Elle n’y avait fait, depuis son mariage, que trois ou quatre apparitions. Elle n’aimait pas les montagnes qui, disait-elle, l’écrasaient, l’oppressaient. La vieille demeure lui paraissait odieusement triste. À peine si Colomba la connaissait ; mais Charles s’y rendait de loin en loin, pour « arranger ça ». Il ne s’y déplaisait pas, du reste. Dans son enfance, il avait passé à Silaz, avec son père, de courtes périodes. Plus tard, quand sa vocation d’historien commençait à se dessiner, il y était revenu pour étudier et classer la masse de papiers de famille qui s’y trouvait, et notamment les Souvenirs et correspondance du corsaire César Christiani. Amoureux du passé sous toutes ses formes, il respirait avec délices les odeurs anciennes du manoir, que l’on n’ouvrait plus depuis bien longtemps, sinon pour l’aérer ou lorsque Charles venait, en courant, décider d’un bail de fermier, visiter les toitures, vendanger la vigne et serrer quelques mains calleuses dans les hameaux du voisinage.

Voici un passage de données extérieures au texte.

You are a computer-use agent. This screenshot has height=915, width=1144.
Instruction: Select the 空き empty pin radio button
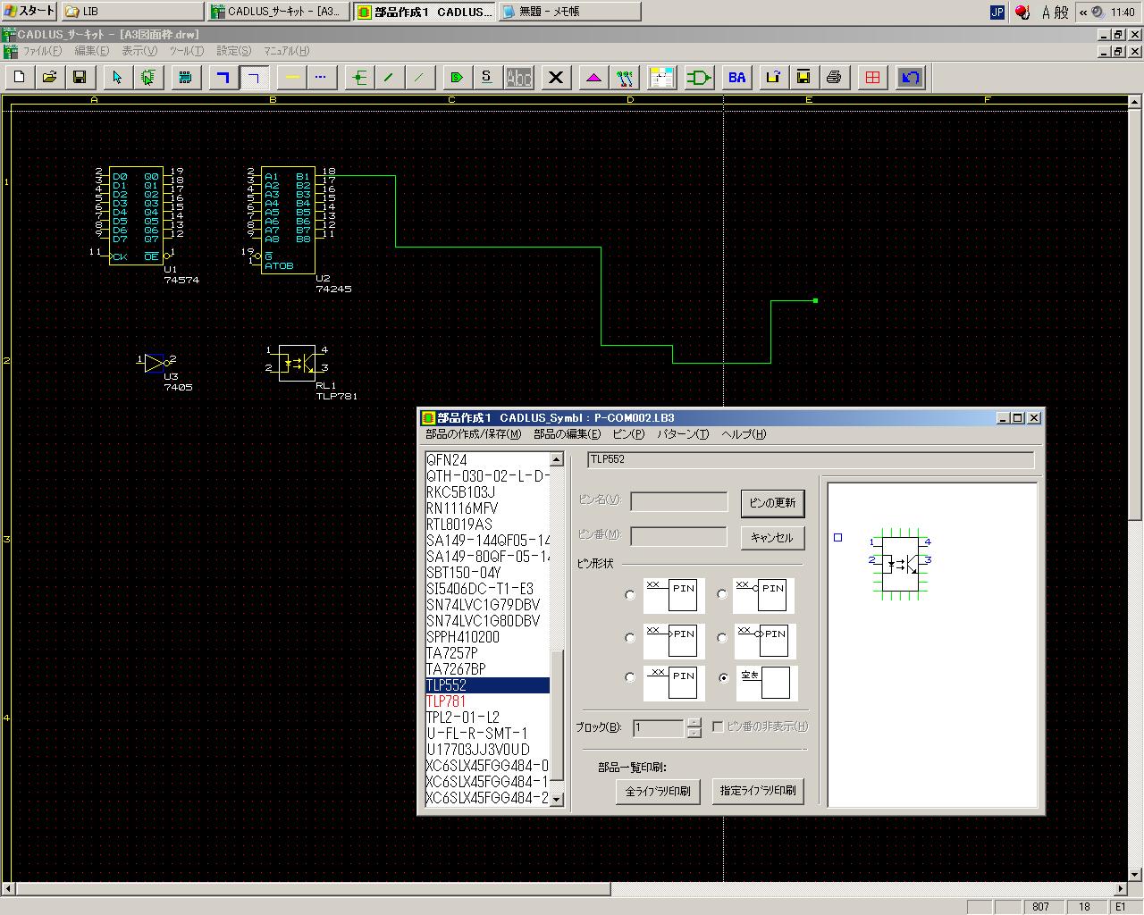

Quant à Mme Christiani, non contente de fuir Silaz, elle l’avait pris en aversion, comme elle prenait certaines gens qui ne lui avaient pourtant causé nul dommage. Ce n’était pas une mauvaise femme, mais, comme disaient les domestiques, « elle se faisait des idées ». C’est ainsi, par exemple, qu’elle ne voulait plus voir, depuis un temps infini, la très vieille cousine Drouet, dernière représentante des Christiani de l’autre branche. Elle l’avait rayée de ses relations. Charles et Colomba ignoraient le visage de cette parente, et lorsqu’ils interrogeaient leur mère à son sujet, celle-ci leur répondait invariablement que la cousine Drouet s’étant « mal conduite avec Mélanie », elle ne voulait plus entendre parler d’elle. Mélanie, — autre cousine, mais du côté Bernardi. — ne se souvenait pas du tout que Mme Drouet lui eût jamais manqué en quoi que ce fût ; mais Mme Christiani, elle, ne l’oubliait pas. Oh ! elle n’aurait pu préciser ; elle ne savait plus de quoi il s’agissait ; mais une chose était sûre : la cousine Drouet s’était mal conduite avec Mélanie, et cela ne se pouvait pardonner.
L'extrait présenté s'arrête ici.